[Stored data entries]
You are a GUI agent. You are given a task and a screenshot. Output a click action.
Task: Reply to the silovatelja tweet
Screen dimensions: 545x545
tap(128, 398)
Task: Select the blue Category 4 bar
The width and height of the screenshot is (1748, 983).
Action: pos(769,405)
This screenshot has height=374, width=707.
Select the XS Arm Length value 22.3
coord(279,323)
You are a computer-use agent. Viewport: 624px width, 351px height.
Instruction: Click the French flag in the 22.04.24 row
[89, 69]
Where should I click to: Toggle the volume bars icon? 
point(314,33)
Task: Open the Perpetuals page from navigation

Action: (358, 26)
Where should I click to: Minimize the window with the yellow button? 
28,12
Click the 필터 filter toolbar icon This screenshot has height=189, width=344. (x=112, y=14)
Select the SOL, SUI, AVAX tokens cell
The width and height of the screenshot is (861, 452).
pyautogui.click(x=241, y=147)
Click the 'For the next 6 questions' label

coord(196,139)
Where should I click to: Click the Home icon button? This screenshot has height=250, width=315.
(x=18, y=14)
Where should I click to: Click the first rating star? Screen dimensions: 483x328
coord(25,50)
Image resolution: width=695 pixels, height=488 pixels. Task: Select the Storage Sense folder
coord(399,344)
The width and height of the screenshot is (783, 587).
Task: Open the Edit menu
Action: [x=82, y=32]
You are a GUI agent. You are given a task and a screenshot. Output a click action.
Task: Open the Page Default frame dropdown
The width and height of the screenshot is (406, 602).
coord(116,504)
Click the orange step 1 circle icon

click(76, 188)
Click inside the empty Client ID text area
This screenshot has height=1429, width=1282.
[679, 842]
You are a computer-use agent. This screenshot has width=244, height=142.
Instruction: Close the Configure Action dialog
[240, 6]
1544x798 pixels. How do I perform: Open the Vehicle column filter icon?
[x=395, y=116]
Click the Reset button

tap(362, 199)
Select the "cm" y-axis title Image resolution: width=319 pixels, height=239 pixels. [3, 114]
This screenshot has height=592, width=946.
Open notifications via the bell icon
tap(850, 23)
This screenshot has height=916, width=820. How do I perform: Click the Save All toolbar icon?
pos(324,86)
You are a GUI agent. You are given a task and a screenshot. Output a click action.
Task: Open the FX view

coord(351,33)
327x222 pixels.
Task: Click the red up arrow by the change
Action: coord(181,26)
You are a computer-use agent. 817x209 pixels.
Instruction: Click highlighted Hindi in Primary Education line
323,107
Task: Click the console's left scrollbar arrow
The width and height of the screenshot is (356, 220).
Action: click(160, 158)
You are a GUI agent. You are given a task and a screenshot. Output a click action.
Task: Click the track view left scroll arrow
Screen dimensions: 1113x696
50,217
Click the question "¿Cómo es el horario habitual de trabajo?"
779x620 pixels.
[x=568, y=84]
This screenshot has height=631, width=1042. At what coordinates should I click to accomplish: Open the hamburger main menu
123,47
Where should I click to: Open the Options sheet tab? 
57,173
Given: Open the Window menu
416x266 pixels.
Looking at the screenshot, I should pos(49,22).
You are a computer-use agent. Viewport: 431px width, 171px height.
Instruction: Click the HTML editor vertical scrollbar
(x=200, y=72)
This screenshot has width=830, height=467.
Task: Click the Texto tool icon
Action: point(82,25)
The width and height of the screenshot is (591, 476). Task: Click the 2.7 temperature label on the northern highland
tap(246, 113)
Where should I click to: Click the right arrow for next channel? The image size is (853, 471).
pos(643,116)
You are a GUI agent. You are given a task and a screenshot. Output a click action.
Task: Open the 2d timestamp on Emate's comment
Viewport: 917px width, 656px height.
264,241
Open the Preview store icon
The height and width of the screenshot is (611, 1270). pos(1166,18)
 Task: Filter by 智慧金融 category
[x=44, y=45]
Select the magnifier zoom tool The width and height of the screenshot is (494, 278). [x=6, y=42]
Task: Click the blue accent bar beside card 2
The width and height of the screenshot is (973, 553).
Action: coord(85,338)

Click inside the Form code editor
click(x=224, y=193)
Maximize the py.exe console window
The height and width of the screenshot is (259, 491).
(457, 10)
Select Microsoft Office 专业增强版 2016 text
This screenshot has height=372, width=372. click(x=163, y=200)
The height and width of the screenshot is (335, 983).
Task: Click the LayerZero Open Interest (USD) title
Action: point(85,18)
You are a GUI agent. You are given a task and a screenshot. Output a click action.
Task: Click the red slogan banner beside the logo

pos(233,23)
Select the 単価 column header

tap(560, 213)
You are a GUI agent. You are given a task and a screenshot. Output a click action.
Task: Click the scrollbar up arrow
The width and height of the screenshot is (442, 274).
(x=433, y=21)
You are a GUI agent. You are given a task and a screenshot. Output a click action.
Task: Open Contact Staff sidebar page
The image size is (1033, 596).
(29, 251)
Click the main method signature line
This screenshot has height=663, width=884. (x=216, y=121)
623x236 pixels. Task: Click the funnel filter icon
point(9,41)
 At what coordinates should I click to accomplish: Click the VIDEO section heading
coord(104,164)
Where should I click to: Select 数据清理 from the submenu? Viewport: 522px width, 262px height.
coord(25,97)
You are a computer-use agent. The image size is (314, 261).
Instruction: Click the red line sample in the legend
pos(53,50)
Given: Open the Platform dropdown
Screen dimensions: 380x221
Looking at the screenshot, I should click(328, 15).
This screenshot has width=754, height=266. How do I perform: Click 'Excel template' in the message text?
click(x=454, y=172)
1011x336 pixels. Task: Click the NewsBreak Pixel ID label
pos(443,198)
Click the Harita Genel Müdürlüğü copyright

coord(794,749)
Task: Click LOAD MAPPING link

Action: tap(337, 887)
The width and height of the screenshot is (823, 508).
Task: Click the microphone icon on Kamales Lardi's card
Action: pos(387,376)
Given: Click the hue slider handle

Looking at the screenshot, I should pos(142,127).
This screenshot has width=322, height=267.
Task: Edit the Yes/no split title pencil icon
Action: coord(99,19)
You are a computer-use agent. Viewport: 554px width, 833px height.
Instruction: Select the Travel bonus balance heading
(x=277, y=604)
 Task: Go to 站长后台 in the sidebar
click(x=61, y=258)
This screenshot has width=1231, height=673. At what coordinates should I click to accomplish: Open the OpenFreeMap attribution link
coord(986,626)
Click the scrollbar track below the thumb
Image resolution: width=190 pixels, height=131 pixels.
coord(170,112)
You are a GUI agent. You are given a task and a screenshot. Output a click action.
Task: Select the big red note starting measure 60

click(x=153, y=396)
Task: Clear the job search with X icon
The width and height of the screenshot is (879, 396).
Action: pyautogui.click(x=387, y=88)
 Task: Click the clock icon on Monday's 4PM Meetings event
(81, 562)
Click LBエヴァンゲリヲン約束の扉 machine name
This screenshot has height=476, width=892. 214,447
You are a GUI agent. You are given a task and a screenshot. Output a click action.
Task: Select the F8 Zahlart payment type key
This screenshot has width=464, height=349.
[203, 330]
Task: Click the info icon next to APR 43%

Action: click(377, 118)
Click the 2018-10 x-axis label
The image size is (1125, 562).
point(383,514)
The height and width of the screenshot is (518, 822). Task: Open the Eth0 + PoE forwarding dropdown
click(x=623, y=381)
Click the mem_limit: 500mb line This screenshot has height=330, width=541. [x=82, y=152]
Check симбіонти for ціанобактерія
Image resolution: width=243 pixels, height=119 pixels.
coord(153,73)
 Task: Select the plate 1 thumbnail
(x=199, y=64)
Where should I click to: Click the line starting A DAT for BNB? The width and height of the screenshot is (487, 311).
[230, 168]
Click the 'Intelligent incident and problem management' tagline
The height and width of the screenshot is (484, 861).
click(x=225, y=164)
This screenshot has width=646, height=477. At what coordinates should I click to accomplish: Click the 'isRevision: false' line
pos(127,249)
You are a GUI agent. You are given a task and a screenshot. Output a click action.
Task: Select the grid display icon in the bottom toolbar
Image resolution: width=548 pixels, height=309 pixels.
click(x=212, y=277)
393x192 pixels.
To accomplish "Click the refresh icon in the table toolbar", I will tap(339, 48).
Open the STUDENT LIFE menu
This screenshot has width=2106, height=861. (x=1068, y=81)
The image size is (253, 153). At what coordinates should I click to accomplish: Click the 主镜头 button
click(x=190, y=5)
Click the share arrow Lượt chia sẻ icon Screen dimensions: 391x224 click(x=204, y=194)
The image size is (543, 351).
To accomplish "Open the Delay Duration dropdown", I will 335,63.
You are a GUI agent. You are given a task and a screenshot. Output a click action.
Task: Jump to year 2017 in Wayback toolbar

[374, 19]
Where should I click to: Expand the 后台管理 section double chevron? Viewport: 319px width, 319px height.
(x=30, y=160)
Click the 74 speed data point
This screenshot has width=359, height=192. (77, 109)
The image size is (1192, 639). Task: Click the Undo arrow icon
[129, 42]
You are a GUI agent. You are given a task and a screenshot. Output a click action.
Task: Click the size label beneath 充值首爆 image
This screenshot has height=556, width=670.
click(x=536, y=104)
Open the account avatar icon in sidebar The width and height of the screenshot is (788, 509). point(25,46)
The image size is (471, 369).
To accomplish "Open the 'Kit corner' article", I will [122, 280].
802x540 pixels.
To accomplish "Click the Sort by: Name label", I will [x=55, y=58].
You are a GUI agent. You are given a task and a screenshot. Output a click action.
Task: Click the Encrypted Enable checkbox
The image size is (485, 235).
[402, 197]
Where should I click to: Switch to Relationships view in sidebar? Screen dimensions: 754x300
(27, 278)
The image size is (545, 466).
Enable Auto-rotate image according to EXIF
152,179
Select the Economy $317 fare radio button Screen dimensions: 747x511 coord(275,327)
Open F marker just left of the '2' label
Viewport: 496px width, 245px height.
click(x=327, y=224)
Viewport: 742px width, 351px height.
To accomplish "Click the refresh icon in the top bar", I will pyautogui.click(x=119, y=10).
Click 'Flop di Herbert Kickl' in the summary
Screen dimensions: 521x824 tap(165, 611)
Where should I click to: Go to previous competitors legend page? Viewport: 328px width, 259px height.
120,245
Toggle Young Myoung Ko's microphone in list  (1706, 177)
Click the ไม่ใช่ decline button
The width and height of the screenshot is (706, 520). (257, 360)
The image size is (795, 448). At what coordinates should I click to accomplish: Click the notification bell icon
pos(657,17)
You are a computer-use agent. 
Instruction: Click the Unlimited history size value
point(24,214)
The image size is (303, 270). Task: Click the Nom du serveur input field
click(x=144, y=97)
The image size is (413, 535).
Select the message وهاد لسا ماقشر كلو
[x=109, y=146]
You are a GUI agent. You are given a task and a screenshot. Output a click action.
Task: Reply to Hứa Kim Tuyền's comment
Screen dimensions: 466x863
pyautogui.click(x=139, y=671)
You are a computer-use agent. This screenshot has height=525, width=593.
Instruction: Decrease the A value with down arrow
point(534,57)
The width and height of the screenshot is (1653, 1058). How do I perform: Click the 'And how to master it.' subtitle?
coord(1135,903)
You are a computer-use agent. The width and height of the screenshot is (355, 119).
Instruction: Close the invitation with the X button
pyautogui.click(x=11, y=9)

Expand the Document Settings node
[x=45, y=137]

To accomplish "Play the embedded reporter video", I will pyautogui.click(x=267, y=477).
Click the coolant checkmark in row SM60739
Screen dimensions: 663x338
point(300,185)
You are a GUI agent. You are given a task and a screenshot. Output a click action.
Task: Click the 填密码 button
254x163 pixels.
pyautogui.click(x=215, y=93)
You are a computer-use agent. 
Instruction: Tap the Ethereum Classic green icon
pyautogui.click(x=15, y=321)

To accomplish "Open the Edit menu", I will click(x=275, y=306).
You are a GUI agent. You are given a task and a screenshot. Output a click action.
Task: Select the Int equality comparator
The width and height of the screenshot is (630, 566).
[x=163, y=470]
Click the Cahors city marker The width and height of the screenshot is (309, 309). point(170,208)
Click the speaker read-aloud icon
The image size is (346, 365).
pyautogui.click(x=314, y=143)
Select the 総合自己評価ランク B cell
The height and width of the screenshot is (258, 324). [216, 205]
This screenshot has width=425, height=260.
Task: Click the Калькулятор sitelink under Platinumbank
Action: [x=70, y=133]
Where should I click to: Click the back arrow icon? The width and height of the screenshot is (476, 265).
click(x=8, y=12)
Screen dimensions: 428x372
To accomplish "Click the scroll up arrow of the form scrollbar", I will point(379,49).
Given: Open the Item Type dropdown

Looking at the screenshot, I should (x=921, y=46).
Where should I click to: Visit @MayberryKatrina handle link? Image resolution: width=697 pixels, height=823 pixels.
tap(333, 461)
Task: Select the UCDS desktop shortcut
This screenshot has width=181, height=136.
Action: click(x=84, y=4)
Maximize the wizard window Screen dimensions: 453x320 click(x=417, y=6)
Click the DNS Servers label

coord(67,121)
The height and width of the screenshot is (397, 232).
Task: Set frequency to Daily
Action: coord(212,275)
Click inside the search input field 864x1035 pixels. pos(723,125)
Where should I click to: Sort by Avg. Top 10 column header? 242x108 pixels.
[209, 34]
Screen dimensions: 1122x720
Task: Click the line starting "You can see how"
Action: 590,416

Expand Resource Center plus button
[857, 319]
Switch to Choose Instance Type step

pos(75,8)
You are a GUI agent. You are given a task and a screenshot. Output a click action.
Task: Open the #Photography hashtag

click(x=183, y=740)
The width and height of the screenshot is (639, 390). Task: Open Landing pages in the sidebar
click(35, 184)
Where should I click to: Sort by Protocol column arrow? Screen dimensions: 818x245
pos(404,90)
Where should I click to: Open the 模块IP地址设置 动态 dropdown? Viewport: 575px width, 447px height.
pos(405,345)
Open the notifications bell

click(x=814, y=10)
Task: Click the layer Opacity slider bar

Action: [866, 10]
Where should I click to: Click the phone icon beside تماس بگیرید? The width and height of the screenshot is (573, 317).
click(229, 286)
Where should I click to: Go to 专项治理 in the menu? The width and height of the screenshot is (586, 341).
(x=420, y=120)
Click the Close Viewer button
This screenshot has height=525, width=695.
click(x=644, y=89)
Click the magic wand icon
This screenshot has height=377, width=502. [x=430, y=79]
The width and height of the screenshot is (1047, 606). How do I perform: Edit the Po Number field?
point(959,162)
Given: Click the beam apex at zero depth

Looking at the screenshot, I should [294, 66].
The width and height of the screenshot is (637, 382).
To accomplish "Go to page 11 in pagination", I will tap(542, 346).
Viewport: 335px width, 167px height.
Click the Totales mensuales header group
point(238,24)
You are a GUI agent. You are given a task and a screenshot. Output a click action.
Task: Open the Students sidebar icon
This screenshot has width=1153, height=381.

**What you will do**
The lines to return are those with the string "refresh" in them; copy each from the entries above.

**Response to the exercise**
To accomplish "Click the refresh icon in the table toolbar", I will tap(339, 48).
To accomplish "Click the refresh icon in the top bar", I will pyautogui.click(x=119, y=10).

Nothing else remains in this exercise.